X-rays. The doctor will likely order an x-ray to see if there is joint damage and how much joint damage has occurred. The x-ray can show cartilage loss, bone damage, and the presence and location of bone spurs. X-rays are also useful in helping to exclude other causes of pain and to better inform possible considerations about surgery. However, it is important to keep in mind that what shows up in an x-ray may not correlate to the presence or absence of osteoarthritis and associated pain. For example, most people over age 60 have degenerative changes in their spine consistent with osteoarthritis, but for perhaps 85% of them there is no pain or stiffness. Conversely, an x-ray conducted during the early stages of osteoarthritis may not yet show any visible damage to the joints. For all these reasons, the clinical history and physical examination are essential to arriving at an accurate clinical diagnosis and plan of treatment.

Other tests may also be used to rule out conditions other than osteoarthritis that may be causing the patient's symptoms. For example, blood tests are used to exclude diseases that can cause secondary osteoarthritis or other types of arthritis that simulate osteoarthritis. Joint aspiration, where fluid is drawn from the joints through a needle for examination, can help rule out conditions such as infections or gout.

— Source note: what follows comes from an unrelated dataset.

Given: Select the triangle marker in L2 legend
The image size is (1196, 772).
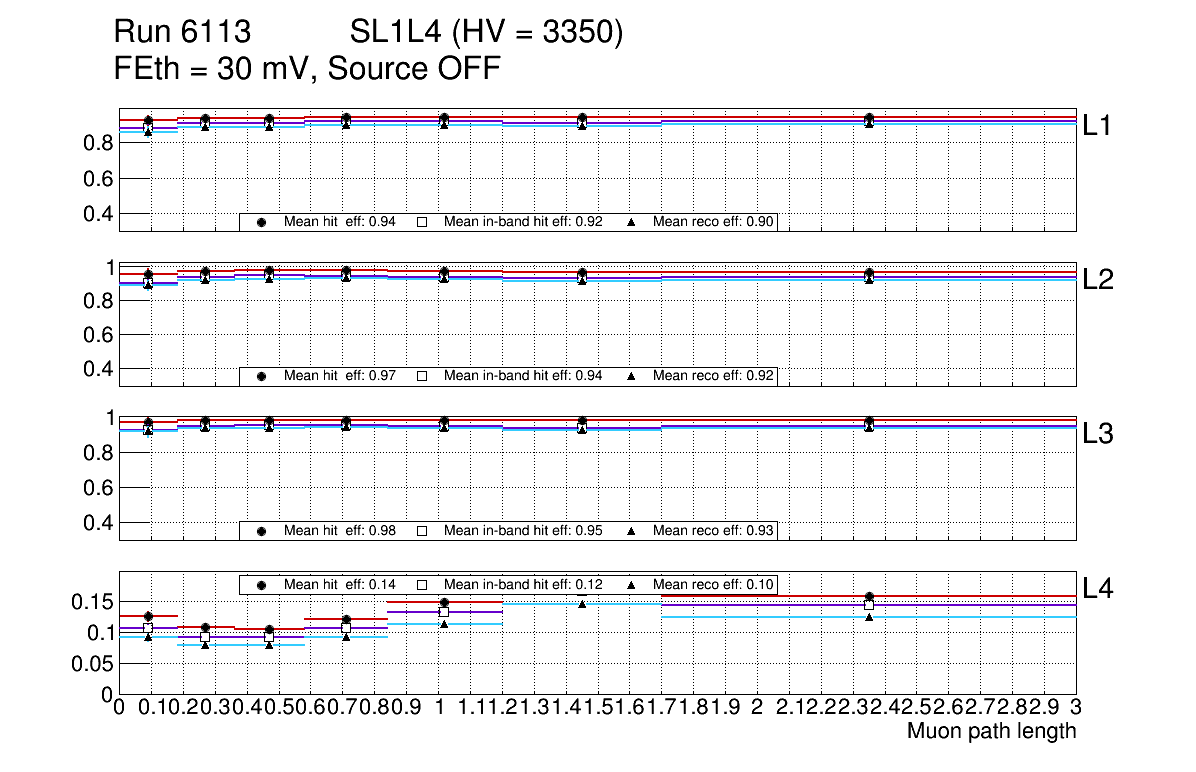Looking at the screenshot, I should point(632,377).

Additional tests that may be needed to rule out other causes of pain or to identify the presence of arthritis with more sophistication than an x-ray can include:

  • A radioactive bone scan, used to rule out inflammation, a tumor, infection or a small fracture. With a bone scan, the radioactive 'tracer' material is injected intravenously and then is concentrated by the body where there is high metabolism or bone turnover. If something suspicious is found on the bone scan, it is usually followed by a CT or MRI scan to distinguish what the bone lesion might represent, since the bone scan alone cannot distinguish among tumors, infections or fractures.
     
  • A CT scan may be used to better show the adequacy of the spinal canal and surrounding structures. A CT scan may also include myelography, where an x-ray contrast dye is injected into the spinal column to show structures such as a bulging disc or bone spur possibly pressing on the spinal cord or nerves.
     
  • The MRI or magnetic resonance imaging scan, is a very sophisticated imaging method that can show great anatomic details of the spinal cord, nerve roots, discs, ligaments and surrounding tissues and spaces. Most MRI studies require the patient to lie flat in a tube for about 40 minutes, although open frame and even standing MRI scanners exist and seem particularly appropriate for patients having claustrophobia (fear of tight spaces). MRI scans can be adjusted to show different tissues including their water content, important in determining disc degeneration, infections or tumors. The goal of all diagnostic studies is to discover patterns or confirmations between the various tests that point to a clear diagnosis among various possible ones.

The key is to diagnose the condition causing the patient's pain and disability and to guide appropriate treatment, including psychological, physical, medical and/or surgical. Diagnosis is a detective hunt for causes and effects with the goal of improved treatment.